Site Reliability Engineer

Feedzai
Summary
Join Feedzai's Platform Engineering Performance & Reliability team and contribute to the optimization of existing systems, infrastructure building, and automation. You will manage the complex challenges of scale in Feedzai's fraud detection mission, collaborating with talented platform engineers on complexity analysis and large-scale system design. The role involves developing automation, tooling, and platforms supporting Feedzai's cloud service. You will provide recommendations on capacity allocation, work with product teams to improve system performance and reliability, and participate in incident response and root cause investigation. This position requires experience in distributed systems, cloud services, and programming languages like Go or Python. Feedzai offers a fast-paced, collaborative environment with opportunities for continuous learning.
Requirements
- A bachelor's degree in Computer Science, Information Systems, or the equivalent combination of education, experience, and training
- Programming skills (Go, Python or similar languages)

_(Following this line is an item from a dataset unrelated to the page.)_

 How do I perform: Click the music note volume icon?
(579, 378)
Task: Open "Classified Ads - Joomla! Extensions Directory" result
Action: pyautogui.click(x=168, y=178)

- 2+ years of experience in data structures, algorithms, programming, asynchronous & multithreaded designs
- 2+ years of experience with building scalable and distributed cloud services
- 2+ years operating production environments
- 1+ years of experience in cross team collaboration within a supportive role
- Self-driven & motivated, with a strong work ethic and a passion for problem solving
- Systematic problem-solving approach, coupled with effective verbal and written communication skills
- Experience being oncall
Responsibilities
- Provide recommendations about capacity allocation considering cost, resilience and performance
- Work together with product teams to support best practices and drive improvements on systems performance and reliability before and after they go live
- Development with Go, Python or similar languages
- Automate all aspects of cloud infrastructure and incident response
- Develop playbooks related to actionable alerts
- Participate in incident response, root cause investigation and resolution
- Maintain and develop our infrastructure as code (IaC) to manage and operate end-to-end lifecycle operations (monitoring, alerting, security, cost optimization, configuration, backup, etc.) in production environments
- Utilize your experience and problem solving skills to help prevent and investigate production issues
Preferred Qualifications
- Experience with monitoring & Observability stacks such as Grafana and Prometheus
- Kubernetes, Cloud and Hashicorp experience is valued
- Knowledge or experience with AWS or GCP